GDP has been open for revision back to the start of 2020. Due to our data sources and methods being similar to, or in some case directly derived from, the UK statistics produced by the ONS, there are some changes to the recent trends in Scotland which mirror the latest UK statistics published on 29 September, including the upward revisions to GDP growth in 2021 in particular.
However, there are differences between the estimates for Scotland and the UK after 2019 due to the faster timescales for methodology updates at UK level. This means that not all industries can be compared with the UK on a like for like basis at this time. While the level of output in some industries and in total GDP are still broadly comparable to the UK as a whole, for many industries those comparisons should be made with caution. For example, estimates for manufacturing made a significant downward contribution to revisions at UK level in 2021, while retail and wholesale made a significant upward contribution, but neither of these revisions are reflected in the estimates for Scotland at this time.
Specifically, whilst the UK statistics for real terms GDP growth are based on double deflated gross value added (GVA) for 2020 and 2021 (that is, the prices of both outputs and inputs are separately accounted for), the estimates for Scotland are only double deflated up to 2019 and the estimates for 2020 onwards are based on output only.

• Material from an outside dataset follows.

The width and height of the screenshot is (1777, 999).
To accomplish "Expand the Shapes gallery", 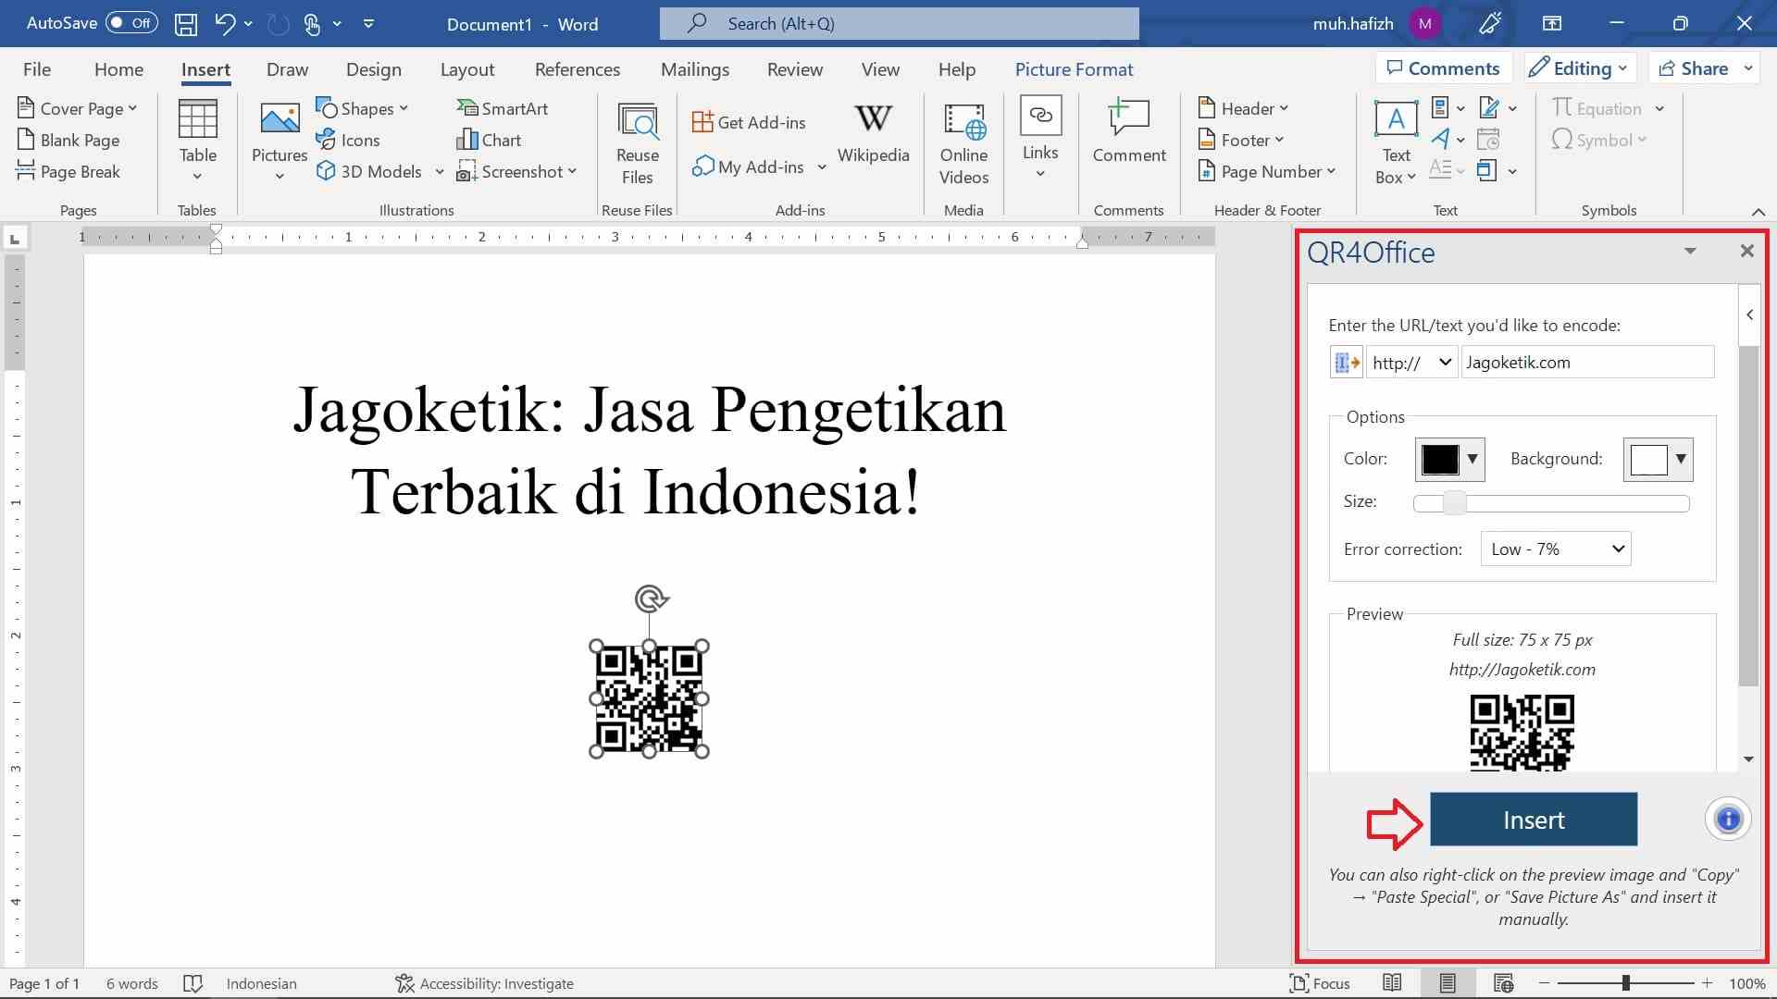I will [364, 108].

Learning from the experience at UK level, where the introduction of double deflated estimates for 2020 in September 2022 led to large downward revisions to GDP, which were then largely reversed by large upward revisions when double deflated estimates were introduced in September 2023, we plan to wait until we can produce double deflated estimates for both years before introducing them into our time series at the same time. This development is intended to maintain stability in the estimates for Scotland, but at the expense of some comparability with the figures for the UK as a whole. On current timescales, we are likely to introduce double deflated GDP for 2020 and 2021 in the release for 2024 Quarter 3, following the production of Supply and Use tables for 1998-2021 (autumn 2024) based on the ONS Regional GDP statistics for the same period (summer 2024) which are derived from the ONS Blue Book 2023 statistics released on 31 October 2023.
Users should continue to be cautious about drawing conclusions based on comparisons between Scotland and the UK or other countries for the periods when the economy was most severely impacted by the coronavirus pandemic.
The estimates of GDP from 2020 onwards are continuing to evolve as more data becomes available, and it is likely that these results will change again in future releases.